**Material for this exercise:**
Content starts
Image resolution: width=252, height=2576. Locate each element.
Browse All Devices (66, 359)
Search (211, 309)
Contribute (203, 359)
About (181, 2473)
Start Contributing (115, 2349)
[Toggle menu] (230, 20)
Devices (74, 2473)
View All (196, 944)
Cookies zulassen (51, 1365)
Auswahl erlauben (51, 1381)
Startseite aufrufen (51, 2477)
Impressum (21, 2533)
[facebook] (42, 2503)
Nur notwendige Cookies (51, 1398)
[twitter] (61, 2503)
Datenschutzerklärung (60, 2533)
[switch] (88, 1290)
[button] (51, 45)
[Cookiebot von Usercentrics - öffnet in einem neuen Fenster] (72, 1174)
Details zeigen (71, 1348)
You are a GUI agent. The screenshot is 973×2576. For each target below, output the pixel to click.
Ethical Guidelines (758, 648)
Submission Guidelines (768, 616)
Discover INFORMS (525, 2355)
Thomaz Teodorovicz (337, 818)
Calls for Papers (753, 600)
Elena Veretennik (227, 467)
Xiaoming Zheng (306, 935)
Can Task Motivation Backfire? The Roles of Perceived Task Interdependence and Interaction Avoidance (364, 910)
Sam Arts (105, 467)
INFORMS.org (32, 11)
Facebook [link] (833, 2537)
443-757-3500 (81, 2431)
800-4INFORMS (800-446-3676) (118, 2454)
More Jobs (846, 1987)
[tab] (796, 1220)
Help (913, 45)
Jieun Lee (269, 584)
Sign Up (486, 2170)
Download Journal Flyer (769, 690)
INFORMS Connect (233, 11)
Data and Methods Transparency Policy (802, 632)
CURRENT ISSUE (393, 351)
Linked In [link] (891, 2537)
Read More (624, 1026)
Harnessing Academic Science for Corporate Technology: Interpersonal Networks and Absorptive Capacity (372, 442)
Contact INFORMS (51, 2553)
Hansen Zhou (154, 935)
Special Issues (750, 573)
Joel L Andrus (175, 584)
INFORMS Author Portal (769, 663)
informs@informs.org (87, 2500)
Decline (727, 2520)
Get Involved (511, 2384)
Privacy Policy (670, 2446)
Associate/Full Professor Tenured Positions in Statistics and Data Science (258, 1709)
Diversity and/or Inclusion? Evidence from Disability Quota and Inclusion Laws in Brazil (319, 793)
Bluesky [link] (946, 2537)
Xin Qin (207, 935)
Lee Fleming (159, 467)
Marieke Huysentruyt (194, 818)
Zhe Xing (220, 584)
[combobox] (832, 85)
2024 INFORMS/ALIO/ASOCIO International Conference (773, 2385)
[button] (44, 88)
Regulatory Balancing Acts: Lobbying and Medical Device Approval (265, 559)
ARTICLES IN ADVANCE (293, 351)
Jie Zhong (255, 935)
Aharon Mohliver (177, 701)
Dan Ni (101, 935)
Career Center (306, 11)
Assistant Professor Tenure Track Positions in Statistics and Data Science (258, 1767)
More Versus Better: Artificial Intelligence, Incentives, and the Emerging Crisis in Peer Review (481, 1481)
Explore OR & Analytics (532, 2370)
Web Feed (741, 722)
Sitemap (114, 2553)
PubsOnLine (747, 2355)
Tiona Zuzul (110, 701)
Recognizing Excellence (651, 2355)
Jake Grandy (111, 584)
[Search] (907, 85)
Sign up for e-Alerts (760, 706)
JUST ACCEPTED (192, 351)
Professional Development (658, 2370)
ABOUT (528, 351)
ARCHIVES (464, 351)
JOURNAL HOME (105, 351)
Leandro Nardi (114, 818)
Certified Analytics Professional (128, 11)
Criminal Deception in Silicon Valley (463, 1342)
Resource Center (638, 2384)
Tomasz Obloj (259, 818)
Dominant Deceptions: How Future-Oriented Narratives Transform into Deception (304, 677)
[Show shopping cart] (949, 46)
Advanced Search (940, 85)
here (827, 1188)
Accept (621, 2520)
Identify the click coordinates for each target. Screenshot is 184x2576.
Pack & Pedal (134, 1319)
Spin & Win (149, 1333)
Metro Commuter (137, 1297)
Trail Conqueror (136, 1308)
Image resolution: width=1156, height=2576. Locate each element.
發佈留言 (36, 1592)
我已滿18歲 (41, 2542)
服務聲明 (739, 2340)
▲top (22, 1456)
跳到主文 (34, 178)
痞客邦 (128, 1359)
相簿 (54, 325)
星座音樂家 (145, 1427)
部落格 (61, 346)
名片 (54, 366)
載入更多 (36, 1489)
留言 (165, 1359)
Content ends
**What the task requires:** When a line of the records holds the word "height", copy that line.

**Output for this task:**
Image resolution: width=252, height=2576. Locate each element.
Image resolution: width=1156, height=2576. Locate each element.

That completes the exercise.